◆ Collection entries
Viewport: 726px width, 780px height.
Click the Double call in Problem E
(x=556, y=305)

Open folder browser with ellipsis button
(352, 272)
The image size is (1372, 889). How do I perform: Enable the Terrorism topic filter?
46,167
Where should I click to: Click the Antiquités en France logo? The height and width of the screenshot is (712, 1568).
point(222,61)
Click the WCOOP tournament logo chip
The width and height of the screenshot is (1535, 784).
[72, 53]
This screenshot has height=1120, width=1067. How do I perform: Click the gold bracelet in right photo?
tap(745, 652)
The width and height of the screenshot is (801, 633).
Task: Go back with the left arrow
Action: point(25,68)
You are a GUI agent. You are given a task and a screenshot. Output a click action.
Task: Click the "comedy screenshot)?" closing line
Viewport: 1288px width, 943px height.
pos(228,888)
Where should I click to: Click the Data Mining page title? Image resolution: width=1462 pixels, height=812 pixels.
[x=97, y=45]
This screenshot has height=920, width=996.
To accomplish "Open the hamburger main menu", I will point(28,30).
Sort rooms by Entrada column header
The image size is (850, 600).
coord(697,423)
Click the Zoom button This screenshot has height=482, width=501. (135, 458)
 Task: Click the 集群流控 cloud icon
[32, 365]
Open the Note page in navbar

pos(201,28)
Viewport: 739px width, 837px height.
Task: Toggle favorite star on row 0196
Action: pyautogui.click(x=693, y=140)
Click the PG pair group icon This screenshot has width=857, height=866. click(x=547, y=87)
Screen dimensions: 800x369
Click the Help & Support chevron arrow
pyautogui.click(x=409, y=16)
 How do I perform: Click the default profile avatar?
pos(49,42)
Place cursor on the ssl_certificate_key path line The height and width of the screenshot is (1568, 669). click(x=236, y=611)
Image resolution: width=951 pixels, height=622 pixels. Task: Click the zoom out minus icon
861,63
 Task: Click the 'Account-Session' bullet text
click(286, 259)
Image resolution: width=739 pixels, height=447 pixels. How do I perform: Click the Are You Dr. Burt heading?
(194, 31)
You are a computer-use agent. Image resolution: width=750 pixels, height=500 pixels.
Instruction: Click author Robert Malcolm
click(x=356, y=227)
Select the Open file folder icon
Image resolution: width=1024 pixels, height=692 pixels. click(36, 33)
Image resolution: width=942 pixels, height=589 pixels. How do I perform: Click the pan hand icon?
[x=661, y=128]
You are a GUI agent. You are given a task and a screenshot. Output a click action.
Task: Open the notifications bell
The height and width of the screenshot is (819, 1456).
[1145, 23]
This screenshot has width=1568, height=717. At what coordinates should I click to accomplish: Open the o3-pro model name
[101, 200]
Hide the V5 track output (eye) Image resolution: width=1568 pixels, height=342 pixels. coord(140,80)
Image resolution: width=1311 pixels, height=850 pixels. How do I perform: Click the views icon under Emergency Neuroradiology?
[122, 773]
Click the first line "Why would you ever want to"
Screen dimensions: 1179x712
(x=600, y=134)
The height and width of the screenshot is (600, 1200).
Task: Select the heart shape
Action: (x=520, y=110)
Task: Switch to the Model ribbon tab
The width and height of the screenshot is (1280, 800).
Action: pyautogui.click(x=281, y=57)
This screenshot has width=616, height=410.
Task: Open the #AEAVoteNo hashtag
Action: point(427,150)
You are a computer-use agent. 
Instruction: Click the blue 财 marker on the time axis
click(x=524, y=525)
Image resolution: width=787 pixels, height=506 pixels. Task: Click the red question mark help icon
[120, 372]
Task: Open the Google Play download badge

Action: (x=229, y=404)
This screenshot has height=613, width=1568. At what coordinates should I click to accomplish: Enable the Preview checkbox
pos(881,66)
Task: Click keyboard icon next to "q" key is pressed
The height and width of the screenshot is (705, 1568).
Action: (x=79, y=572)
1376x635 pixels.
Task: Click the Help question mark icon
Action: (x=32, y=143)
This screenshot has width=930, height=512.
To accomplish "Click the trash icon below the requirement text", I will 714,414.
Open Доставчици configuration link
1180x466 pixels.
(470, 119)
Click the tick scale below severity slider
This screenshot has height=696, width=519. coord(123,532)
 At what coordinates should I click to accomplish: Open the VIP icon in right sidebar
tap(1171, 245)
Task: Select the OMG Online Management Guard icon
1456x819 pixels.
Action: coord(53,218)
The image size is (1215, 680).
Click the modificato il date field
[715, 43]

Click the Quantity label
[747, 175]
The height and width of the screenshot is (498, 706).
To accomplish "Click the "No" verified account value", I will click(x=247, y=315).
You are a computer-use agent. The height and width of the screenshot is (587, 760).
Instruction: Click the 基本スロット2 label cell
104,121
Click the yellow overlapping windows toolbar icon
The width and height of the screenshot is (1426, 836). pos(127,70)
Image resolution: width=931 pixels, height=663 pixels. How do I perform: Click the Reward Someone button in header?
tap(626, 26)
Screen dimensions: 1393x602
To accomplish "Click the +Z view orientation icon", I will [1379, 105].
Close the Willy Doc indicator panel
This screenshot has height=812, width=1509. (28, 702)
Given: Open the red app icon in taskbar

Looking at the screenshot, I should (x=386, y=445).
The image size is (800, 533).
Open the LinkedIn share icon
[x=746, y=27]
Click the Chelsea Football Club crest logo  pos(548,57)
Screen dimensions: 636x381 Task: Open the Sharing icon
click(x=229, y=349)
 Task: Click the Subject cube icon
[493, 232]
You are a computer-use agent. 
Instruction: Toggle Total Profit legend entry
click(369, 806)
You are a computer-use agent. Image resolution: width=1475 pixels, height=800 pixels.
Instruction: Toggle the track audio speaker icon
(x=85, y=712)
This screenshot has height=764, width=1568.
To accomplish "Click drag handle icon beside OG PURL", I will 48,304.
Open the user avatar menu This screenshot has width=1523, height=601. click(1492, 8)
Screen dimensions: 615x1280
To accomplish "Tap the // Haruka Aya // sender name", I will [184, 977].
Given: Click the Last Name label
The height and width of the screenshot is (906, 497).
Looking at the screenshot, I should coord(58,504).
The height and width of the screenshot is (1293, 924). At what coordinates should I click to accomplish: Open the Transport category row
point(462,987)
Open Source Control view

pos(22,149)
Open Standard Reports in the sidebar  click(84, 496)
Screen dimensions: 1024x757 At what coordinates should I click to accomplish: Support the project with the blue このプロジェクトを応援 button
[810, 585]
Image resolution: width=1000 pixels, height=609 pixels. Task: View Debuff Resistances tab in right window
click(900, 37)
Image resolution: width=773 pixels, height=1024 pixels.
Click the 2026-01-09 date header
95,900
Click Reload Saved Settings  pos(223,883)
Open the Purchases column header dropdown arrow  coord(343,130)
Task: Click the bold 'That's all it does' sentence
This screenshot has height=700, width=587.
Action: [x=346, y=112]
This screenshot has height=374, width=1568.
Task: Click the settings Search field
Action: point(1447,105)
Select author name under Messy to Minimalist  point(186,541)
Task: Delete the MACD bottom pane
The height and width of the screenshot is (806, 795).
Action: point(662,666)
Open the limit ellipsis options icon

◆ Task item
Word for word, transcribe each of the entries above.

◆ Written solution
Viewport: 726px width, 780px height.
Click the Double call in Problem E
(x=556, y=305)

Open folder browser with ellipsis button
(352, 272)
The image size is (1372, 889). How do I perform: Enable the Terrorism topic filter?
46,167
Where should I click to: Click the Antiquités en France logo? The height and width of the screenshot is (712, 1568).
point(222,61)
Click the WCOOP tournament logo chip
The width and height of the screenshot is (1535, 784).
[72, 53]
This screenshot has height=1120, width=1067. How do I perform: Click the gold bracelet in right photo?
tap(745, 652)
The width and height of the screenshot is (801, 633).
Task: Go back with the left arrow
Action: point(25,68)
You are a GUI agent. You are given a task and a screenshot. Output a click action.
Task: Click the "comedy screenshot)?" closing line
Viewport: 1288px width, 943px height.
pos(228,888)
Where should I click to: Click the Data Mining page title? Image resolution: width=1462 pixels, height=812 pixels.
[x=97, y=45]
This screenshot has height=920, width=996.
To accomplish "Open the hamburger main menu", I will point(28,30).
Sort rooms by Entrada column header
The image size is (850, 600).
coord(697,423)
Click the Zoom button This screenshot has height=482, width=501. (135, 458)
 Task: Click the 集群流控 cloud icon
[32, 365]
Open the Note page in navbar

pos(201,28)
Viewport: 739px width, 837px height.
Task: Toggle favorite star on row 0196
Action: pyautogui.click(x=693, y=140)
Click the PG pair group icon This screenshot has width=857, height=866. click(x=547, y=87)
Screen dimensions: 800x369
Click the Help & Support chevron arrow
pyautogui.click(x=409, y=16)
 How do I perform: Click the default profile avatar?
pos(49,42)
Place cursor on the ssl_certificate_key path line The height and width of the screenshot is (1568, 669). click(x=236, y=611)
Image resolution: width=951 pixels, height=622 pixels. Task: Click the zoom out minus icon
861,63
 Task: Click the 'Account-Session' bullet text
click(286, 259)
Image resolution: width=739 pixels, height=447 pixels. How do I perform: Click the Are You Dr. Burt heading?
(194, 31)
You are a computer-use agent. Image resolution: width=750 pixels, height=500 pixels.
Instruction: Click author Robert Malcolm
click(x=356, y=227)
Select the Open file folder icon
Image resolution: width=1024 pixels, height=692 pixels. click(36, 33)
Image resolution: width=942 pixels, height=589 pixels. How do I perform: Click the pan hand icon?
[x=661, y=128]
You are a GUI agent. You are given a task and a screenshot. Output a click action.
Task: Open the notifications bell
The height and width of the screenshot is (819, 1456).
[1145, 23]
This screenshot has width=1568, height=717. At what coordinates should I click to accomplish: Open the o3-pro model name
[101, 200]
Hide the V5 track output (eye) Image resolution: width=1568 pixels, height=342 pixels. coord(140,80)
Image resolution: width=1311 pixels, height=850 pixels. How do I perform: Click the views icon under Emergency Neuroradiology?
[122, 773]
Click the first line "Why would you ever want to"
Screen dimensions: 1179x712
(x=600, y=134)
The height and width of the screenshot is (600, 1200).
Task: Select the heart shape
Action: (x=520, y=110)
Task: Switch to the Model ribbon tab
The width and height of the screenshot is (1280, 800).
Action: pyautogui.click(x=281, y=57)
This screenshot has width=616, height=410.
Task: Open the #AEAVoteNo hashtag
Action: point(427,150)
You are a computer-use agent. 
Instruction: Click the blue 财 marker on the time axis
click(x=524, y=525)
Image resolution: width=787 pixels, height=506 pixels. Task: Click the red question mark help icon
[120, 372]
Task: Open the Google Play download badge

Action: (x=229, y=404)
This screenshot has height=613, width=1568. At what coordinates should I click to accomplish: Enable the Preview checkbox
pos(881,66)
Task: Click keyboard icon next to "q" key is pressed
The height and width of the screenshot is (705, 1568).
Action: (x=79, y=572)
1376x635 pixels.
Task: Click the Help question mark icon
Action: (x=32, y=143)
This screenshot has width=930, height=512.
To accomplish "Click the trash icon below the requirement text", I will 714,414.
Open Доставчици configuration link
1180x466 pixels.
(470, 119)
Click the tick scale below severity slider
This screenshot has height=696, width=519. coord(123,532)
 At what coordinates should I click to accomplish: Open the VIP icon in right sidebar
tap(1171, 245)
Task: Select the OMG Online Management Guard icon
1456x819 pixels.
Action: coord(53,218)
The image size is (1215, 680).
Click the modificato il date field
[715, 43]

Click the Quantity label
[747, 175]
The height and width of the screenshot is (498, 706).
To accomplish "Click the "No" verified account value", I will click(x=247, y=315).
You are a computer-use agent. The height and width of the screenshot is (587, 760).
Instruction: Click the 基本スロット2 label cell
104,121
Click the yellow overlapping windows toolbar icon
The width and height of the screenshot is (1426, 836). pos(127,70)
Image resolution: width=931 pixels, height=663 pixels. How do I perform: Click the Reward Someone button in header?
tap(626, 26)
Screen dimensions: 1393x602
To accomplish "Click the +Z view orientation icon", I will [1379, 105].
Close the Willy Doc indicator panel
This screenshot has height=812, width=1509. (28, 702)
Given: Open the red app icon in taskbar

Looking at the screenshot, I should (x=386, y=445).
The image size is (800, 533).
Open the LinkedIn share icon
[x=746, y=27]
Click the Chelsea Football Club crest logo  pos(548,57)
Screen dimensions: 636x381 Task: Open the Sharing icon
click(x=229, y=349)
 Task: Click the Subject cube icon
[493, 232]
You are a computer-use agent. 
Instruction: Toggle Total Profit legend entry
click(369, 806)
You are a computer-use agent. Image resolution: width=1475 pixels, height=800 pixels.
Instruction: Toggle the track audio speaker icon
(x=85, y=712)
This screenshot has height=764, width=1568.
To accomplish "Click drag handle icon beside OG PURL", I will 48,304.
Open the user avatar menu This screenshot has width=1523, height=601. click(1492, 8)
Screen dimensions: 615x1280
To accomplish "Tap the // Haruka Aya // sender name", I will [184, 977].
Given: Click the Last Name label
The height and width of the screenshot is (906, 497).
Looking at the screenshot, I should coord(58,504).
The height and width of the screenshot is (1293, 924). At what coordinates should I click to accomplish: Open the Transport category row
point(462,987)
Open Source Control view

pos(22,149)
Open Standard Reports in the sidebar  click(84, 496)
Screen dimensions: 1024x757 At what coordinates should I click to accomplish: Support the project with the blue このプロジェクトを応援 button
[810, 585]
Image resolution: width=1000 pixels, height=609 pixels. Task: View Debuff Resistances tab in right window
click(900, 37)
Image resolution: width=773 pixels, height=1024 pixels.
Click the 2026-01-09 date header
95,900
Click Reload Saved Settings  pos(223,883)
Open the Purchases column header dropdown arrow  coord(343,130)
Task: Click the bold 'That's all it does' sentence
This screenshot has height=700, width=587.
Action: [x=346, y=112]
This screenshot has height=374, width=1568.
Task: Click the settings Search field
Action: point(1447,105)
Select author name under Messy to Minimalist  point(186,541)
Task: Delete the MACD bottom pane
The height and width of the screenshot is (806, 795).
Action: point(662,666)
Open the limit ellipsis options icon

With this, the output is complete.